Because of the upbeat but terrible songs, most of Toomorrow feels like a live-action version of a sixth-rate Scooby-Doo rip-off, minus the talking dog of course.  While the music is bad, I will say that some of ONJ’s harmonies are decent.  Most viewers will be disappointed that she’s just a member of the quartet and shares singing duties with three thoroughly unmemorable dudes.  However, she’s far and away the best thing about the movie (except for maybe some of the cheesy alien shit), which is saying something, since her talents largely go untapped. 

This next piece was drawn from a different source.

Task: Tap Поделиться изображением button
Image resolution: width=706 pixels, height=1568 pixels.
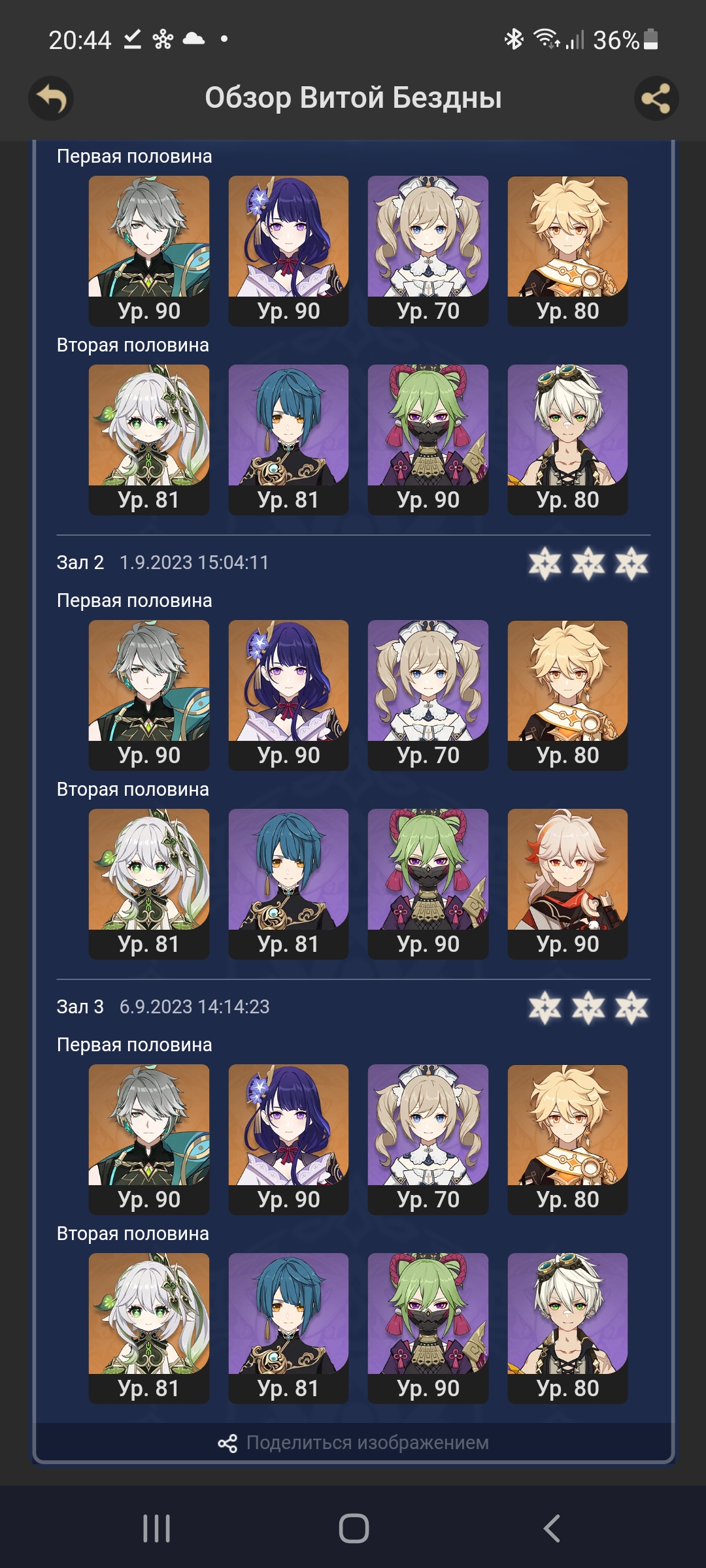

Some of the alien effects and make-up are OK.  For the most part though, it’s a fucking mess.  It’s not quite good enough to work as a legitimate movie, nor is it cheesy enough to pass as camp.  Still, I did like the part where the female alien went to see a bunch of skin flicks to learn about human sexuality.  Other than that, you’ll probably forget Toomorrow by toomorrow… err… tomorrow. 

AKA:  Together.

BIG BOOBS BUSTER (1990) ***

A teenage schoolgirl is humiliated by the fact that her boobs aren’t as big as her classmates.  Slighted, she stalks the night as an evil super villainess who ties up big breasted women and takes molds of their chests. 

I’m a big fan of softcore Japanese nonsense.  Big Boobs Buster certainly delivers in that department.  This will never be mistaken for a masterpiece, but there are undoubtedly some masterful moments here. I love it when a movie shows me something I’ve never seen before.  The scenes of schoolgirls being accosted and having molds taken of their busts checked that box in the definite affirmative. 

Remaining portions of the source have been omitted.